▶ Goal of the exercise
Pictures stay out. Everything else in the entries is copied exactly.

-=-=-=-=-

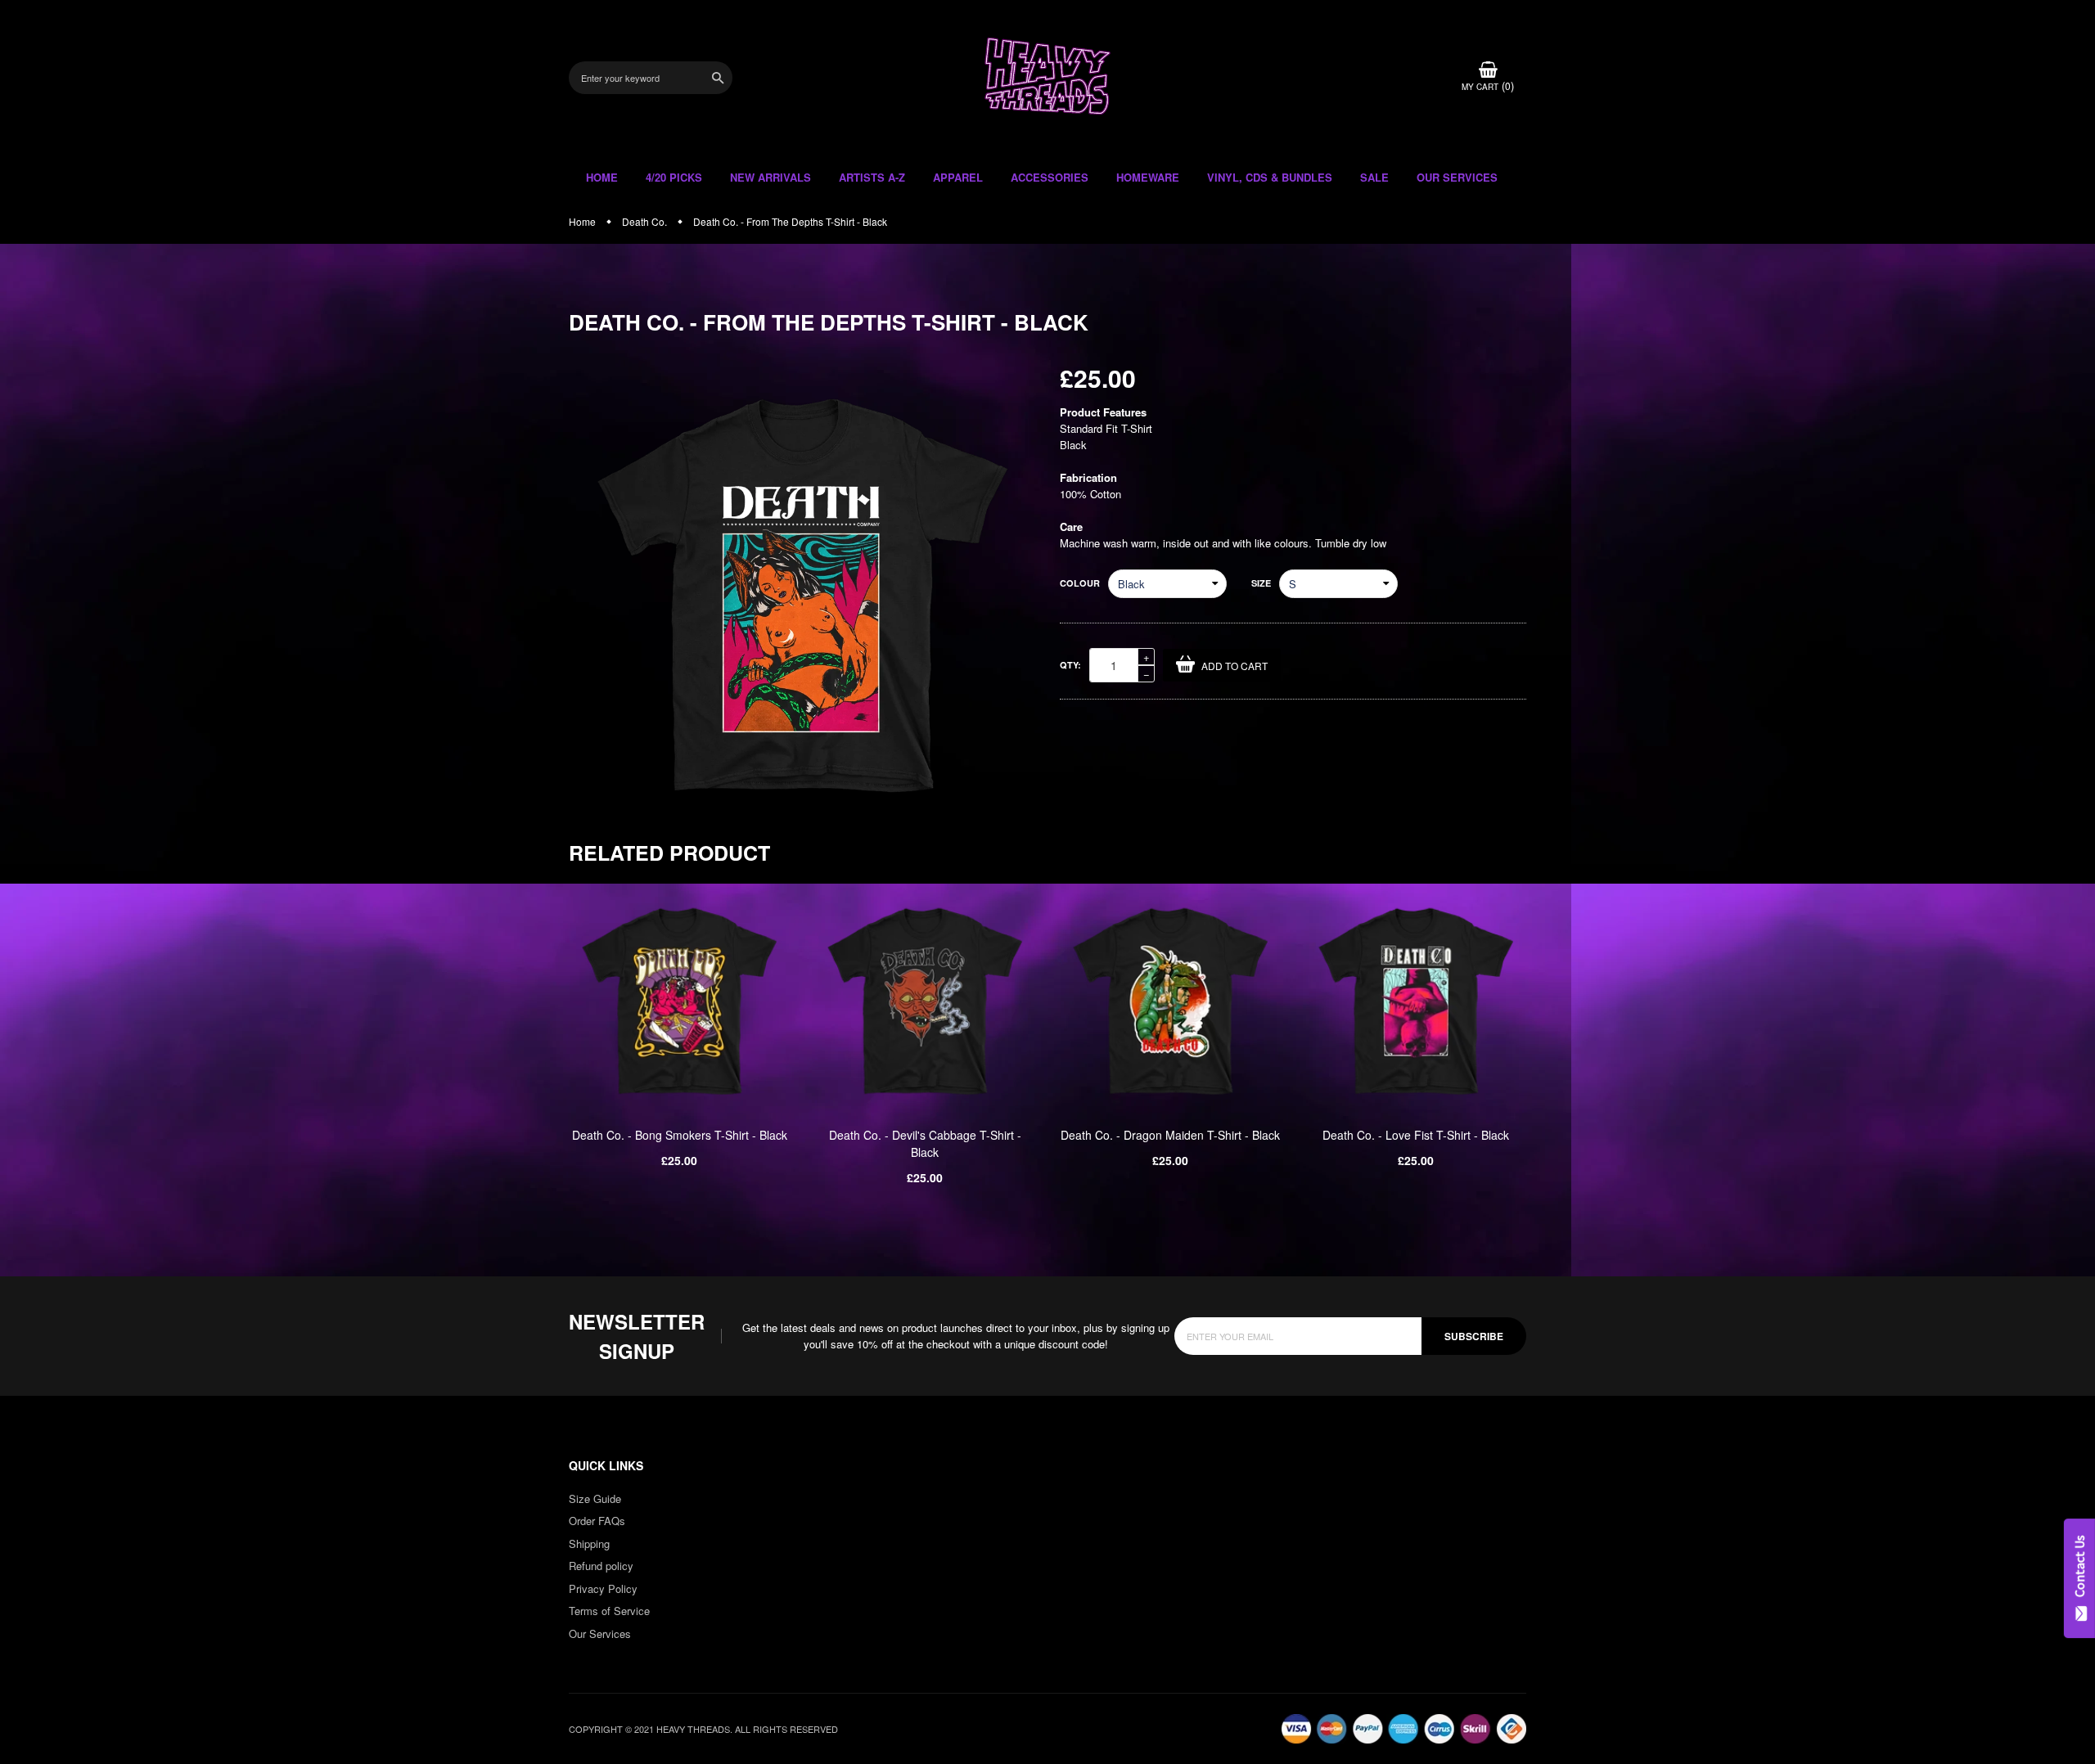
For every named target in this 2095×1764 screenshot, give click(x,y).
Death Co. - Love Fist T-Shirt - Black (1415, 1135)
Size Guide (595, 1498)
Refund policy (601, 1565)
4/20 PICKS (674, 177)
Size (1261, 583)
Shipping (589, 1543)
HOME (602, 177)
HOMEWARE (1147, 177)
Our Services (600, 1633)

-=-=-=-=-

▶ Response to this exercise
For every named target in this 2095×1764 screenshot, give click(x,y).
Death Co. - Love Fist T-Shirt - Black (1415, 1135)
Size Guide (595, 1498)
Refund policy (601, 1565)
4/20 PICKS (674, 177)
Size (1261, 583)
Shipping (589, 1543)
HOME (602, 177)
HOMEWARE (1147, 177)
Our Services (600, 1633)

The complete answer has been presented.